You have 49 chips of different colors (red, blue, green, white, yellow, and so on) of varying quantity per color and need to place them in 7 by 7 grid, one chip per cell, such that all chips of a given color are horizontally contiguous, if possible. There may be more then 7 chips of one color and there may be more then 7 colors total. What algorithm can I use to accomplish this? And for bonus points what is this class of problem called?
It sounds suspiciously like a knapsack optimization to me.
It’s kind of like a knapsack problem, but not very close.

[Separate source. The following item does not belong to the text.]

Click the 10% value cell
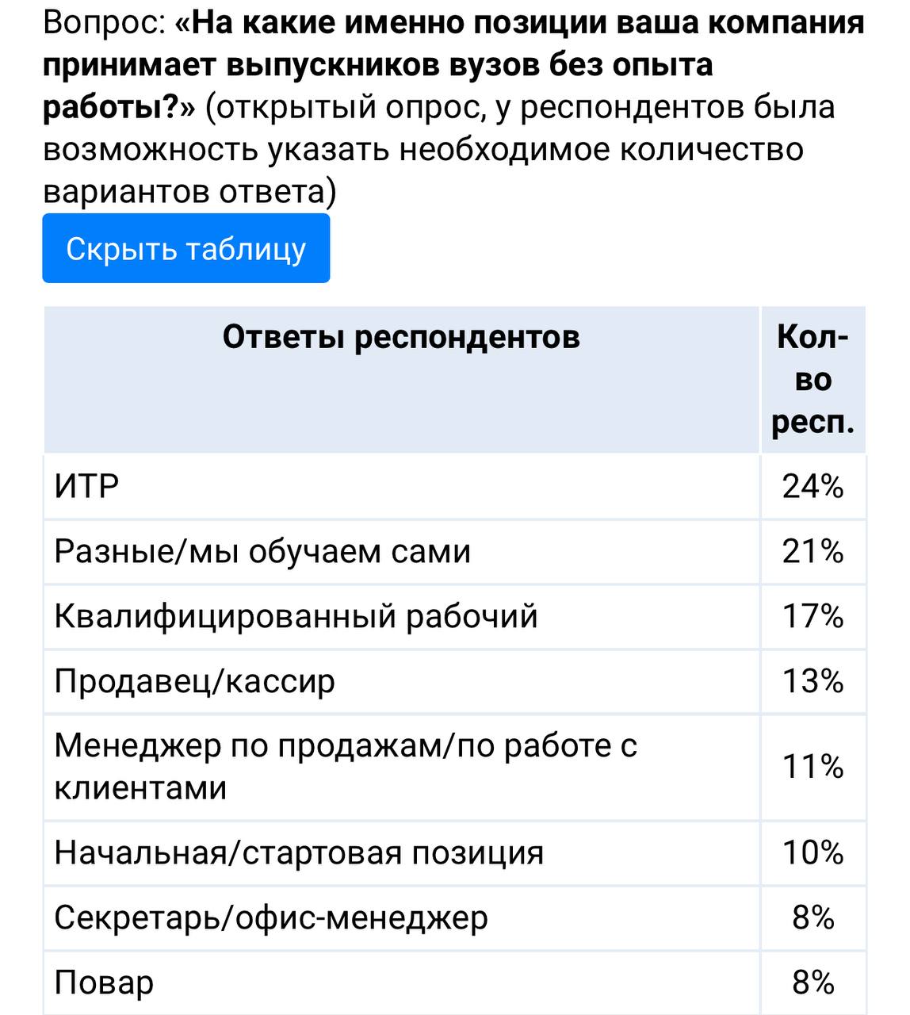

If you have 8 reds, are two rows of four each considered horizontally contiguous because each set of four is horizontally contiguous, or are they not because all 8 chips are not in a single horizontal contiguous row?
If there is a single yellow chip is it horizontally contiguous (with itself) any place you put it?

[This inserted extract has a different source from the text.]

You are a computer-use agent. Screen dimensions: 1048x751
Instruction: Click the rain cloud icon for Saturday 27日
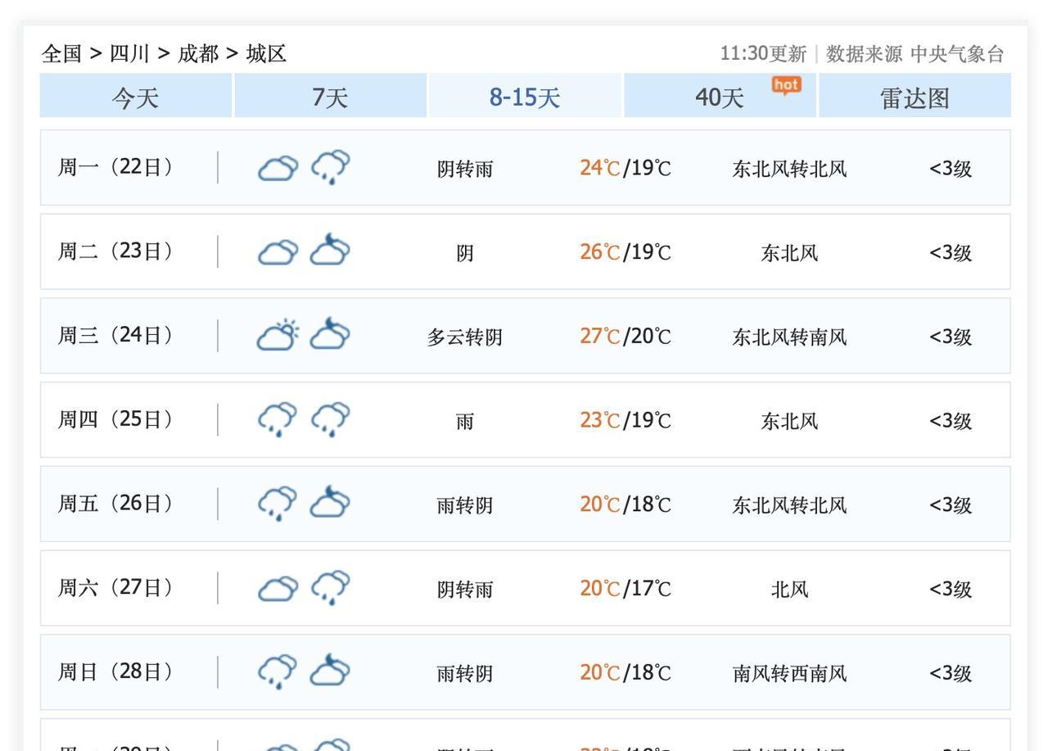(330, 587)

If the answers to both those questions are “yes” then is a row of seven and a separate “row” with one red each horizontally contiguous?

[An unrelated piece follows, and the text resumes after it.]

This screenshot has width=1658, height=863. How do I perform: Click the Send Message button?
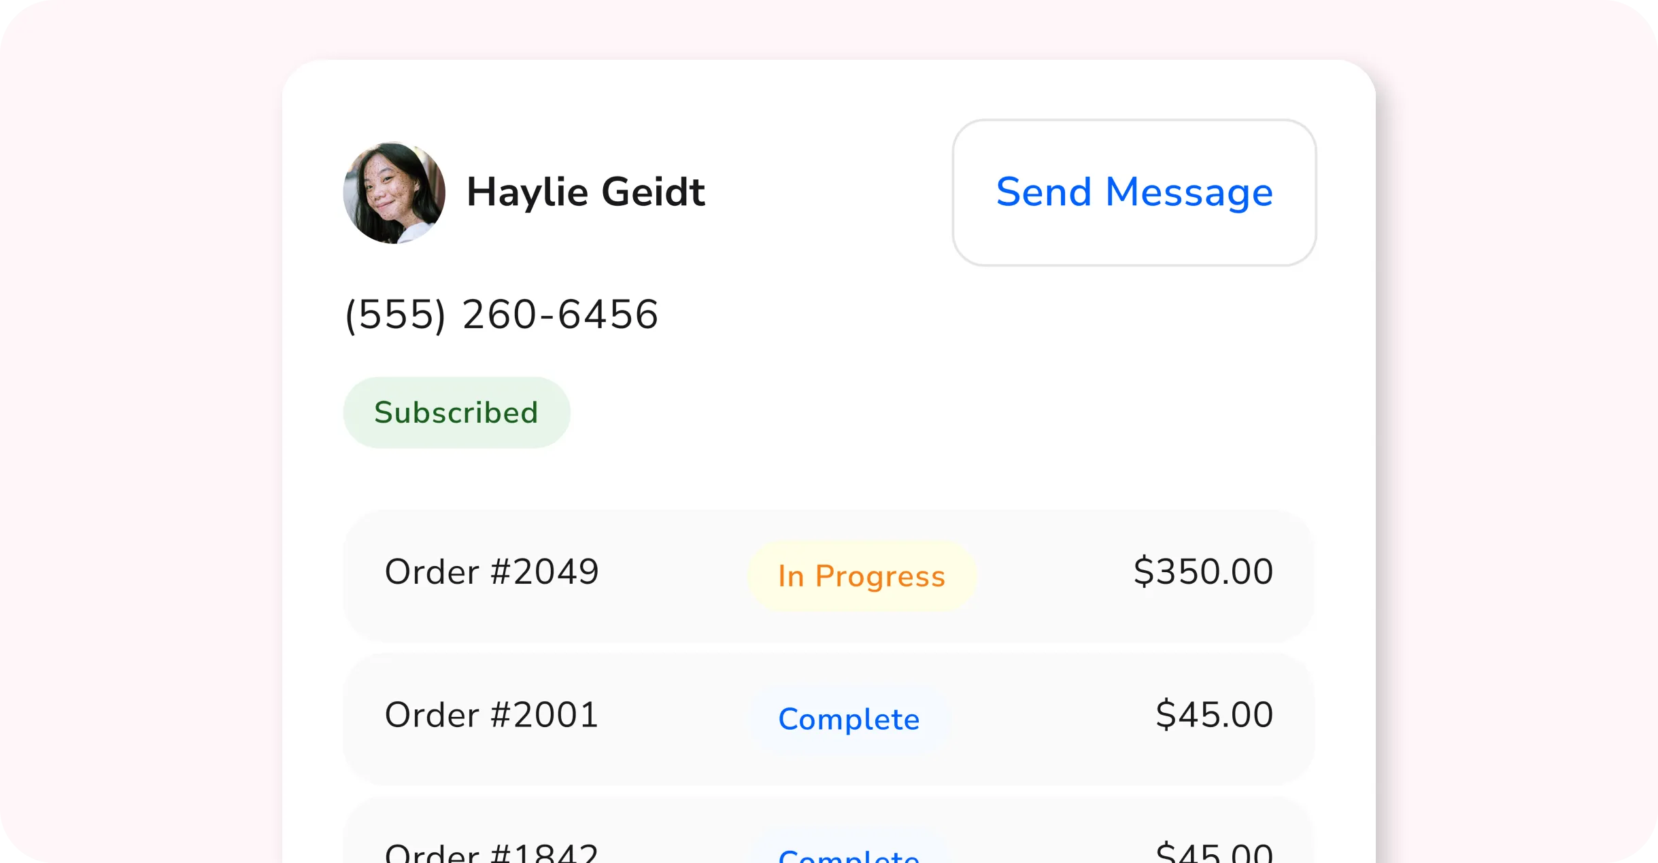tap(1134, 192)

It seems to me that if you have more than 7 of one colour that the problem can’t be solved. Otherwise, I would look for combinations of colours such that the number of chips of that combination add up to 7. Then they could be placed in a single row. If you reach a point where you can’t come up with a combination that adds up to 7, then the problem can’t be solved.
Horizontally contiguous in this case means not spanning more then one row. I do not expect to never have to span a row, I just want to avoid doing it as much as possible.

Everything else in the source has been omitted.